Making train-val splits

In [1]:
import os
import random
import shutil

# Define paths
source_folder = 'Datasets/HRSID_JPG/JPEGImages'
train_folder = 'data/images/train'
test_folder = 'data/images/val'

# Create train and test folders if they don't exist
os.makedirs(train_folder, exist_ok=True)
os.makedirs(test_folder, exist_ok=True)

# Get list of image files
image_files = [f for f in os.listdir(source_folder) if os.path.isfile(os.path.join(source_folder, f))]
print(f"Total images: {len(image_files)}")

# Shuffle the list of image files
random.shuffle(image_files)
print("Shuffled image files for randomness")

# Determine the split ratio (e.g., 80% train, 20% test)
split_ratio = 0.7
num_train = int(len(image_files) * split_ratio)
num_test = len(image_files) - num_train
print("Train test ratio: 70 - 30")

# Move files to train folder
for image_file in image_files[:num_train]:
    source_path = os.path.join(source_folder, image_file)
    destination_path = os.path.join(train_folder, image_file)
    shutil.copy(source_path, destination_path)
print(f"Train images moved: {num_train}")

# Move files to test folder
for image_file in image_files[num_train:]:
    source_path = os.path.join(source_folder, image_file)
    destination_path = os.path.join(test_folder, image_file)
    shutil.copy(source_path, destination_path)
print(f"Test images moved: {num_test}")


Total images: 5604
Shuffled image files for randomness
Train test ratio: 70 - 30
Train images moved: 3922
Test images moved: 1682


In [2]:
import os
import shutil

# Define paths
train_images_folder = 'data/images/train'
val_images_folder = 'data/images/val'
all_annotations_folder = 'all_annotations'
train_labels_folder = 'data/labels/train'
val_labels_folder = 'data/labels/val'

# Create train and test label folders if they don't exist
os.makedirs(train_labels_folder, exist_ok=True)
os.makedirs(val_labels_folder, exist_ok=True)

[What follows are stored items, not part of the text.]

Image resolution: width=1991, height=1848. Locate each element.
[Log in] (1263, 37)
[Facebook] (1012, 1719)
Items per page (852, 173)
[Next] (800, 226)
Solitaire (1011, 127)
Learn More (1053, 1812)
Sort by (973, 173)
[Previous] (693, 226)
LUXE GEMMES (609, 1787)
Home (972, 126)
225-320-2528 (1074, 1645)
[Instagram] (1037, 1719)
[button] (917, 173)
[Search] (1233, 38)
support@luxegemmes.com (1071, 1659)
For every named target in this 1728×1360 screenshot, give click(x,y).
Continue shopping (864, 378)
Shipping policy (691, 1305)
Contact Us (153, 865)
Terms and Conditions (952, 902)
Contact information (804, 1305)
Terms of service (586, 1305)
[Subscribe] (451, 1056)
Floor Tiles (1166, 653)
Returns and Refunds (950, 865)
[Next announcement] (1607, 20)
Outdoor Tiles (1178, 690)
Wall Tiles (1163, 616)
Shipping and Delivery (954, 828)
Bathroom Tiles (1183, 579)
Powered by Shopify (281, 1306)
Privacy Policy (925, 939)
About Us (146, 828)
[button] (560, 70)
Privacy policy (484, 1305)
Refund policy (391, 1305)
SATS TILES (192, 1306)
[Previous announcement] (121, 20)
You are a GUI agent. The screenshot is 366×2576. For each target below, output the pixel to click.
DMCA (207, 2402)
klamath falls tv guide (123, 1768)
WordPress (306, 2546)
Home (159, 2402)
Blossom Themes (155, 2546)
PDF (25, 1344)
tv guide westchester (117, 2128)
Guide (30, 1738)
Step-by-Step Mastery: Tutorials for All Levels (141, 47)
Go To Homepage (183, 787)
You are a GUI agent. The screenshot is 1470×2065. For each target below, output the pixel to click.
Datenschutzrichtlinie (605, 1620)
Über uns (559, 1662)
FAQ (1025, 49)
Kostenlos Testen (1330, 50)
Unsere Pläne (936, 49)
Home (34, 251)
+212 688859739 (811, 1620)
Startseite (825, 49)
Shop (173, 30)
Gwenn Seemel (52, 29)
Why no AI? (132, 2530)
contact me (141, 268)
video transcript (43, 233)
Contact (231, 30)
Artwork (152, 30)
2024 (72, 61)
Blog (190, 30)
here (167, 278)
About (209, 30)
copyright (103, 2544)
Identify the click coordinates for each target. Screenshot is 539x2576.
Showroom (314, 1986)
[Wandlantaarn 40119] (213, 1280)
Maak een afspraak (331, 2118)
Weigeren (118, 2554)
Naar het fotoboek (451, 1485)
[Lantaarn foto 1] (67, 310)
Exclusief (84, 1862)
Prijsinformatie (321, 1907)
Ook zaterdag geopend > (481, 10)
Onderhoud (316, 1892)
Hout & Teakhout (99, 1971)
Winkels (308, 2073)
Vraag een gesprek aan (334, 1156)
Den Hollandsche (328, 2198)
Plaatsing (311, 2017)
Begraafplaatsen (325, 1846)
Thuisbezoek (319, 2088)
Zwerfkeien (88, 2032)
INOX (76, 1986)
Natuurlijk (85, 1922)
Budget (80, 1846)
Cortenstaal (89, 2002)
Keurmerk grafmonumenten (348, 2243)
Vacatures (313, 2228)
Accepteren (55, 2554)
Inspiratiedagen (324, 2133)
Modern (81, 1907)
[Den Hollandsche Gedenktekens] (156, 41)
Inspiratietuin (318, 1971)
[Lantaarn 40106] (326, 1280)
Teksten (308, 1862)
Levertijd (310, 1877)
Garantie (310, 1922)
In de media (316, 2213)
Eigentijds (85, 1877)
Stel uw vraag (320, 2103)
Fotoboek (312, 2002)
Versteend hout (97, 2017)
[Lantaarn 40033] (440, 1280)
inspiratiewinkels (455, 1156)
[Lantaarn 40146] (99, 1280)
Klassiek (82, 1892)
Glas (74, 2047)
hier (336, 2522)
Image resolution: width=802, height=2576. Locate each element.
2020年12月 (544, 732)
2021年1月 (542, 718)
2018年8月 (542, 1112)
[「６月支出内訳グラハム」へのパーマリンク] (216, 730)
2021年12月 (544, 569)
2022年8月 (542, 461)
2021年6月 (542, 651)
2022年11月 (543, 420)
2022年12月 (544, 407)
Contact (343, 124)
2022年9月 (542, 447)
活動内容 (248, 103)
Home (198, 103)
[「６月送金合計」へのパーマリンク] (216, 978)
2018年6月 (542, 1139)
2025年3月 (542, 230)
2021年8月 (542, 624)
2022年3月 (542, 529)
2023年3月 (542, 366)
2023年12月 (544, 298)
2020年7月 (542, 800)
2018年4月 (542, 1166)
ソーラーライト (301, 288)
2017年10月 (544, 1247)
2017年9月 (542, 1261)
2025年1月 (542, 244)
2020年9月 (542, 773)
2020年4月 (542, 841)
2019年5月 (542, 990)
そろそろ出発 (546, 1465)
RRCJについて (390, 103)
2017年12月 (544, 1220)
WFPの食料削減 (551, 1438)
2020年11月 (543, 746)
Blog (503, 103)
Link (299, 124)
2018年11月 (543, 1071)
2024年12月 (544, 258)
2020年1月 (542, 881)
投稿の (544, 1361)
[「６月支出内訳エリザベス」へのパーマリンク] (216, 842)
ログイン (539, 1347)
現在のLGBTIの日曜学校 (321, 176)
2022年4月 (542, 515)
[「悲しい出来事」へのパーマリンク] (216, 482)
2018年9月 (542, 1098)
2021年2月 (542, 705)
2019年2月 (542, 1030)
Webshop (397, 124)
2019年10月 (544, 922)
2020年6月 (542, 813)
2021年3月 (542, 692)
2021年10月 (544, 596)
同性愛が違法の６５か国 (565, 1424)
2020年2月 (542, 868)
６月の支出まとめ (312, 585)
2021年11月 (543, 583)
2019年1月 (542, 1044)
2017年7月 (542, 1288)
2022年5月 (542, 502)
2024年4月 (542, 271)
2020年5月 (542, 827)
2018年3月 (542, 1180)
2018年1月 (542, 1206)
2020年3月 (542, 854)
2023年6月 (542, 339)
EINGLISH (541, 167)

# Function to move annotations
def move_annotations(image_folder, label_folder):
    image_files = [f for f in os.listdir(image_folder) if os.path.isfile(os.path.join(image_folder, f))]
    for image_file in image_files:
        annotation_file = os.path.splitext(image_file)[0] + ".txt"  # Assuming annotations have .txt extension
        source_path = os.path.join(all_annotations_folder, annotation_file)
        if os.path.exists(source_path):
            destination_path = os.path.join(label_folder, annotation_file)
            shutil.copy(source_path, destination_path)

# Move annotations for train images
move_annotations(train_images_folder, train_labels_folder)
print("Train annotations moved.")

# Move annotations for test images
move_annotations(val_images_folder, val_labels_folder)
print("Test annotations moved.")

Train annotations moved.
Test annotations moved.